Lebanese and UN Troops Rescue Migrants Vessel, 2 Killed

Lebanese and UN Troops Rescue Migrants Vessel, 2 Killed
Lebanese army on their dinghy, rescue migrants from a boat sinking in the Mediterranean Sea, near the shores of Tripoli, north Lebanon, on Dec. 31, 2022. Lebanese Army Website via AP
Reuters
Updated:

BEIRUT—Lebanon’s navy and U.N. peacekeepers on Saturday rescued more than 200 migrants from a boat sinking in the Mediterranean Sea hours after it left northern Lebanon’s coast, the military said in a statement. Two migrants were killed in the incident.

The army statement said the vessel was carrying people “who were trying to illegally leave Lebanon’s territorial waters.” It said three Lebanese navy boats and one from the U.N. peacekeeping force in Lebanon, known as UNIFIL, recused 232 migrants.

Reports from the northern city of Tripoli—Lebanon’s second largest and most impoverished—said Lebanese, Syrian, and Palestinian men, women and children were on the boat that left northern Lebanon after midnight Friday. Residents of Tripoli who are in contact with survivors said the dead were a Syrian woman and a Syrian child.

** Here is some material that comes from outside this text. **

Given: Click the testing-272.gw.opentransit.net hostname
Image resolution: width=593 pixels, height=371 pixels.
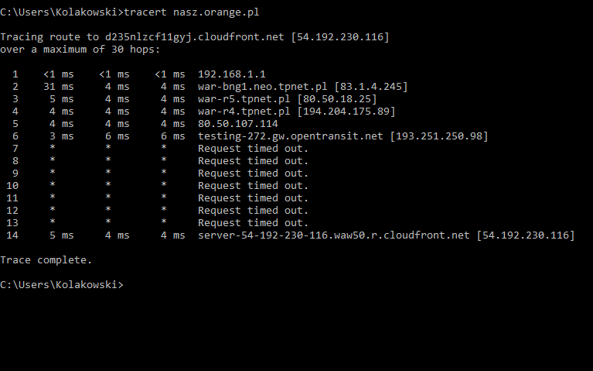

UNIFIL said in a statement that the Maritime Task Force is assisting the Lebanese navy in search and rescue operations in the sea between Beirut and Tripoli “where a boat in distress with a large number of people on board was found. Our Indonesian and Greek ships are on the scene.”

“We will continue to provide assistance,” UNIFIL said.

Lebanese security forces have been working to prevent migrants from heading to Europe at a time when the small nation is in the grips of the worst economic and financial crisis in its modern history.

A crowded boat capsized on Sept. 21 off the coast of Tartus, Syria, just over a day after departing Lebanon. At least 94 people were killed, among them at least 24 children. Twenty people survived and some remain missing.

It was one of the deadliest ship sinkings in the eastern Mediterranean Sea in recent years, as more and more Lebanese, Syrians, and Palestinians try to flee cash-strapped Lebanon to Europe.

The U.N. High Commissioner for Refugees says risky sea migration attempts from Lebanon over the past year have surged by 73 percent.

Lebanon’s economic meltdown that began in October 2019, has left three- quarters of the country’s 6 million people, including a million Syrian refugees, living in poverty.